Damit haben wir Alles, was gebraucht wird, um das Handle und die Nachrichtennummer auszulesen:Diese Funktion zeigt aber ein weiteres Problem. Die Handles der Controls werden in der Regel außerhalb der Funktion versorgt. Auf die Variable MeinControlHandle kann deshalb in der Funktion nicht ohne weiteres zugegriffen werden, weil alle Variablen in Funktionen per se funktionslokale Variablen sind. Als Abhilfe kann man alle Variablen innerhalb der Funktion per Global als global erklären, mit Global MeinControlHandle die spezielle Variable innerhalb der Funktion als global erklären oder die Variable außerhalb der Funktion per Global MeinControlHandle zu einer super-globalen machen, auf die in allen Funktionen zugegriffen werden kann.Code: Select all
MeineOnMessageFunktion(wParam, lParam) { Static DieNachrichtenNummer := 0xABCD Handle := NumGet(lParam + 0, 0, "UPtr") Msg := NumGet(lParam + 0, 2 * A_PtrSize, "UInt") ; oder "Int" If (Handle = MeinControlHandle) && (Msg = DieNachrichtenNummer) { ... }
Die weiteren möglichen Inhalte des per lParam addressierten Speicherbereichs müssen hier leider ausgeklammert werden. Zum Einen sind sie nachrichtenabhängig, zum Anderen erfordert der Zugriff auf diese Bereiche einiges Wissen über die Windows Datentypen und vor allem -strukturen. Das sollte aber besser in einem eigenen Tutorial untergebracht werden.

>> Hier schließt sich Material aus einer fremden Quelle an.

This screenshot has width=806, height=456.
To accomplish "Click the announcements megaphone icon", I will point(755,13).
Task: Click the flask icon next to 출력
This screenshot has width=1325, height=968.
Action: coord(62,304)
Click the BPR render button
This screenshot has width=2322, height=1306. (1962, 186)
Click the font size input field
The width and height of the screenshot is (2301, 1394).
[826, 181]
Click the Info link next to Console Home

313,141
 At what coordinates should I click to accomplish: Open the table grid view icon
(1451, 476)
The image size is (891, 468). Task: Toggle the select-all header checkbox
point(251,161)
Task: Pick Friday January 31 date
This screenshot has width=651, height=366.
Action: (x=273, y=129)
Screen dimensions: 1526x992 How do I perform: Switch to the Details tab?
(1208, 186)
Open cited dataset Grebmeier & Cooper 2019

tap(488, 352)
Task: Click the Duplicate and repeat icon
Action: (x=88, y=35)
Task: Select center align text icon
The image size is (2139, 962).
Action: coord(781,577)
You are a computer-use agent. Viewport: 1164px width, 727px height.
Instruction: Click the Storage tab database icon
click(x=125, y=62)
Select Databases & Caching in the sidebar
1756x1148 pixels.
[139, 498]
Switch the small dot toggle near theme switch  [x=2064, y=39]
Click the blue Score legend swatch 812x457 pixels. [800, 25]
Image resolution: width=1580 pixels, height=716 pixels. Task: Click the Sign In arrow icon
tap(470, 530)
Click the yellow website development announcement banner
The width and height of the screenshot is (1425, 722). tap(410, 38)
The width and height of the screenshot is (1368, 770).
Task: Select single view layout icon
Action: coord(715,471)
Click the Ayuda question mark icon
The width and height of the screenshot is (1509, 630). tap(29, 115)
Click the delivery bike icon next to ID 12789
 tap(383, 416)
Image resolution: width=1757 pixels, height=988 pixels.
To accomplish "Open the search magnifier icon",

Einen Hinweis kann ich aber trotzdem geben. Der Offset des ersten auf die Struktur NMHDR folgenden Feldes ist zwar - wie eigentlich rechnerisch logisch - in 32-Bit Anwendungen 12 = (2 * A_PtrSize) + 4, in 64-Bit Anwendungen aber nicht 20 = (2 * A_PtrSize) + 4. Das liegt an der Ausrichtung von Strukturen. Wenn man ein in beiden Versionen lauffähiges Skript schreiben will, muss man deshalb als Offset des ersten Feldes 3 * A_PtrSize verwenden.
Die Arbeit mit Nachrichten, sei es per SendMessage oder OnMessage() Funktionen ist keine unlösbare Aufgabe, erfordert aber einigen Aufwand. Die AHK-Hilfe hilft da nur in einigen wenigen Fällen, normalerweise muss man andere Informationsquellen finden, die Erklärungen für die im Einzelfall benötigten Daten liefern. Für viele dieser Daten muss man Variablen passender Größe mit VarSetCapacity() selbst einrichten, per NumPut()/StrPut() befüllen, und die Informationen im Erfolgsfall mit NumGet()/StrGet() auslesen. Der Mühe Lohn sind Steuerungsmöglichkeiten, die ohne die Nachrichten eben nicht möglich sind.
Auch für die Kennzeichnung des Absenders oder Empfängers von Nachrichten nutzt Windows nahezu ausschließlich die Handle (HWNDs) der Fenster/Controls. Es ist deshalb naheliegend, sie für die eigene Nachrichtenverarbeitung ebenfalls zu nutzen, indem man die hwnd Option der Gui-Anweisungen nutzt. Das Handle kann auch in Gui-Anweisungen anstelle des Namens verwendet werden. Statt den Namen einfach als Text zu übergeben, muss man das Handle allerdings mit %MeinControlHandle% referenzieren.